Retype, word for word, every line of the records below starting at the one that contains "2025年潮州市潮安区教育系统暑期公开招聘教 (68, 1879)" and ending at the one that contains "科研人才 (25, 123)"; include both of those lines and nothing more.

Information supplied:
----

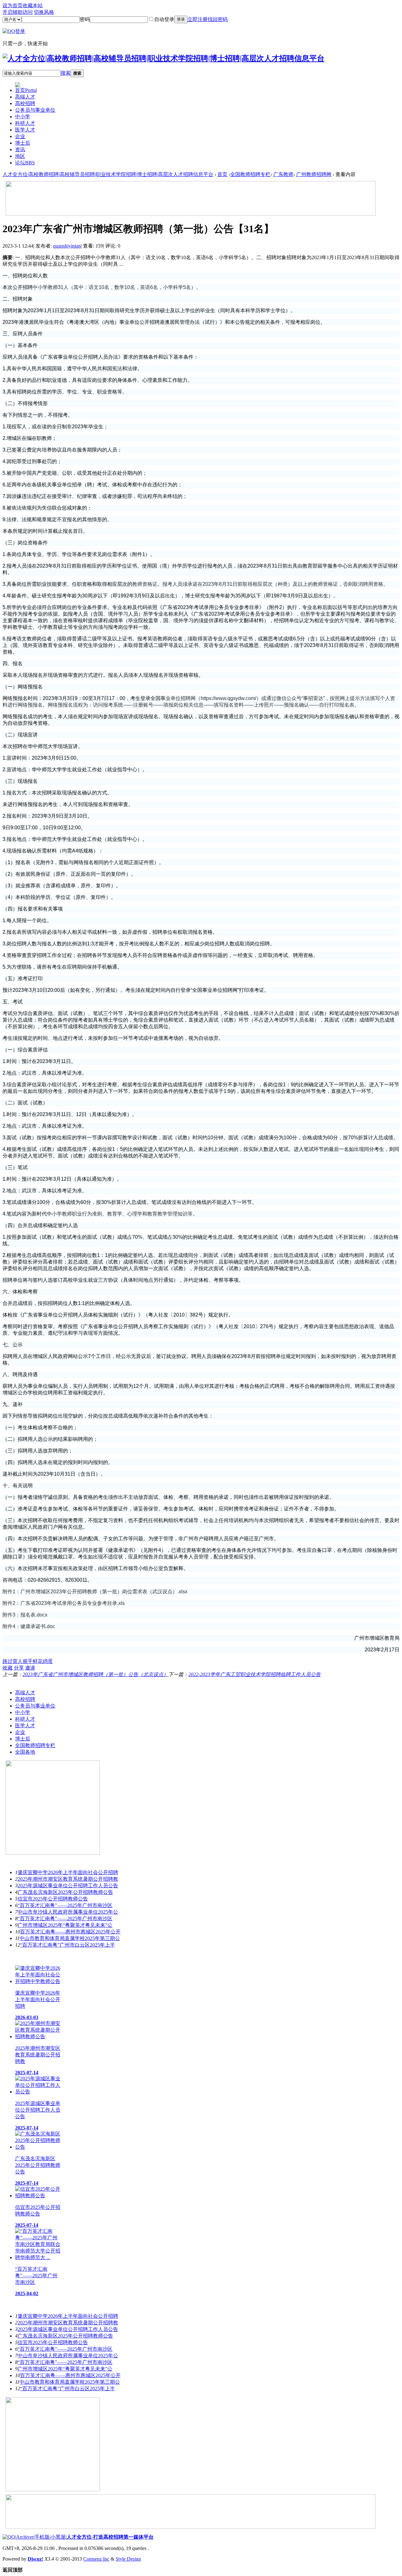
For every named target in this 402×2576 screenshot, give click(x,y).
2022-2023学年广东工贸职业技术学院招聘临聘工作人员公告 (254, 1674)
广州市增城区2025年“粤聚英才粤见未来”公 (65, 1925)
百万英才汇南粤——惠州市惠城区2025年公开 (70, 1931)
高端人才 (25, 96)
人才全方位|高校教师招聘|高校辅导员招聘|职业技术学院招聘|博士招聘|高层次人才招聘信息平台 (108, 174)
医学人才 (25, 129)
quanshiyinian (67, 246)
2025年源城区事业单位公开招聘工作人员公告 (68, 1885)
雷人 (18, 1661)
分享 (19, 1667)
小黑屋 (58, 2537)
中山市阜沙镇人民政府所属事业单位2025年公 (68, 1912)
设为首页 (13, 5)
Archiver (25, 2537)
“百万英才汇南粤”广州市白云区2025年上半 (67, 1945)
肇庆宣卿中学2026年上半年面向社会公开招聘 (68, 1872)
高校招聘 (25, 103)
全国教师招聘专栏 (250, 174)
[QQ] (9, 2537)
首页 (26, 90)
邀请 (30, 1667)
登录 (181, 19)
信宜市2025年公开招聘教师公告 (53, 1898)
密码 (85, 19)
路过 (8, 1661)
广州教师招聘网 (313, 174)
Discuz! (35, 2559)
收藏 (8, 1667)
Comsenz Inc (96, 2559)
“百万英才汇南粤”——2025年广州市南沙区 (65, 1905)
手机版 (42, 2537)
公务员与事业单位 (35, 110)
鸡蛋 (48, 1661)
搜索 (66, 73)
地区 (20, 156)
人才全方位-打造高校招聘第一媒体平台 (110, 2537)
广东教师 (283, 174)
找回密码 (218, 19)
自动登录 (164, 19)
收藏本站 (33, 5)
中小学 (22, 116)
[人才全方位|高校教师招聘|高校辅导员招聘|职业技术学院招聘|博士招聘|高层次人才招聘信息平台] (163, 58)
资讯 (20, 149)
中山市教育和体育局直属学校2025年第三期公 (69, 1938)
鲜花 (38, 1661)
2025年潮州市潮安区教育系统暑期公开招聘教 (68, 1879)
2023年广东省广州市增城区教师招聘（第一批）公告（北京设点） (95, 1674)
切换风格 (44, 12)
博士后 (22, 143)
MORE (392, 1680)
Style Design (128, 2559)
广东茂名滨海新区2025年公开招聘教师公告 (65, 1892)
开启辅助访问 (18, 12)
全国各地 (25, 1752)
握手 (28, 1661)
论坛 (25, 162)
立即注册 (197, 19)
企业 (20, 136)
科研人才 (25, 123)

----

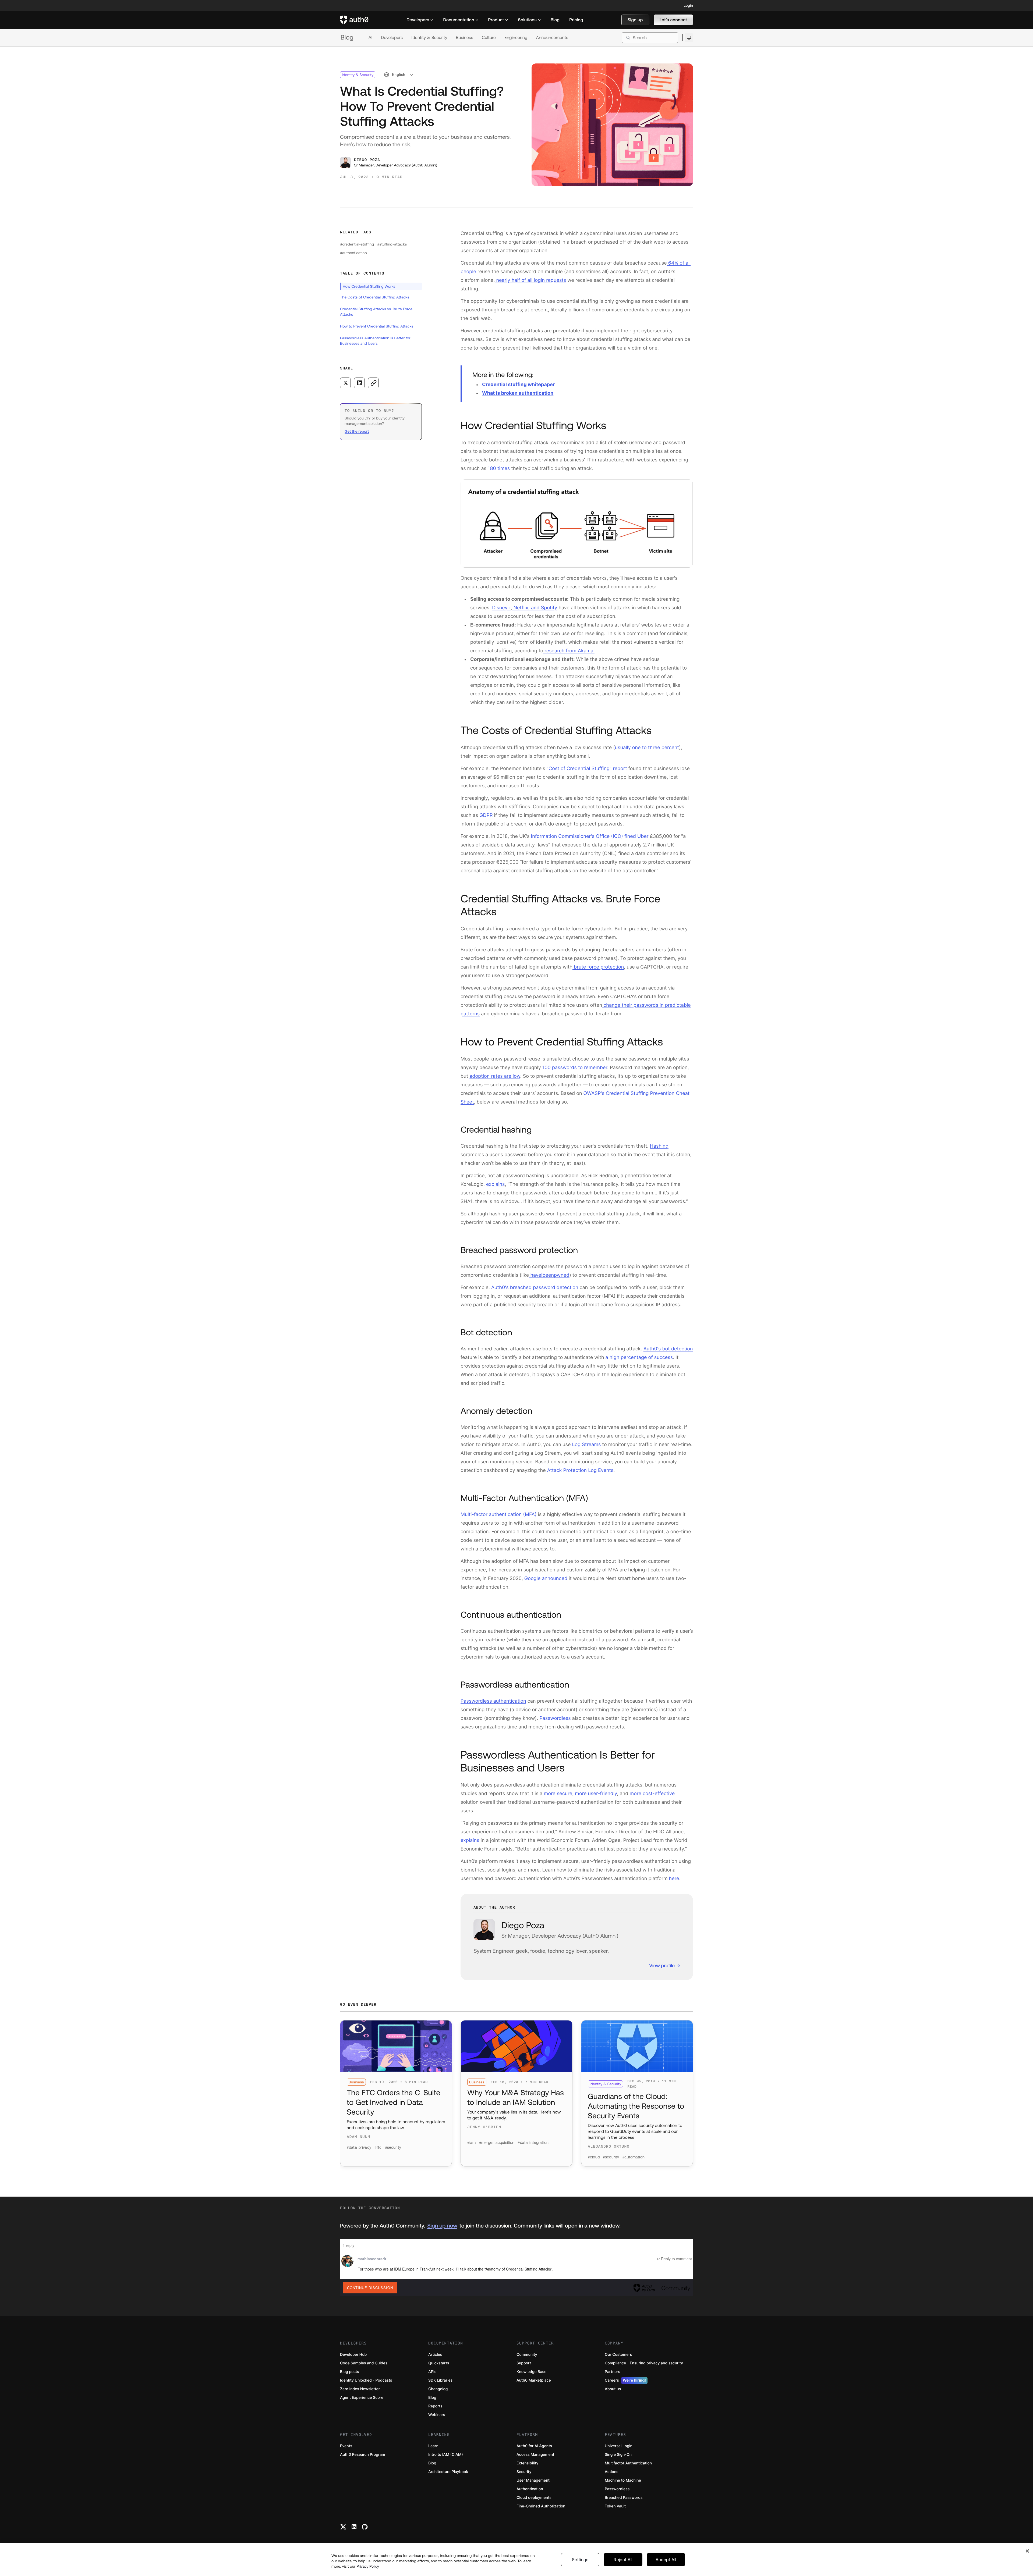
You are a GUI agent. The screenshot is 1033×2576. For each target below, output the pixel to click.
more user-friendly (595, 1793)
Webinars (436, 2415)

----

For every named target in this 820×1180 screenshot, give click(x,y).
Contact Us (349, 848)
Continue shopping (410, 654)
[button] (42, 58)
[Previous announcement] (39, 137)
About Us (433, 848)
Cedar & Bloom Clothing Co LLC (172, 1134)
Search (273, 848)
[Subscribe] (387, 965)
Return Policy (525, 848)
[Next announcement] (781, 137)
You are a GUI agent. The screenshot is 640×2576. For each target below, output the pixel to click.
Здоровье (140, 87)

----

Answer to this task:
2025年潮州市潮安区教育系统暑期公开招聘教 (68, 1879)
2023年广东省广州市增城区教师招聘（第一批）公告（北京设点） (95, 1674)
切换风格 (44, 12)
博士后 (22, 143)
MORE (392, 1680)
Style Design (128, 2559)
广东茂名滨海新区2025年公开招聘教师公告 (65, 1892)
开启辅助访问 (18, 12)
全国各地 (25, 1752)
握手 (28, 1661)
论坛 (25, 162)
立即注册 (197, 19)
企业 (20, 136)
科研人才 (25, 123)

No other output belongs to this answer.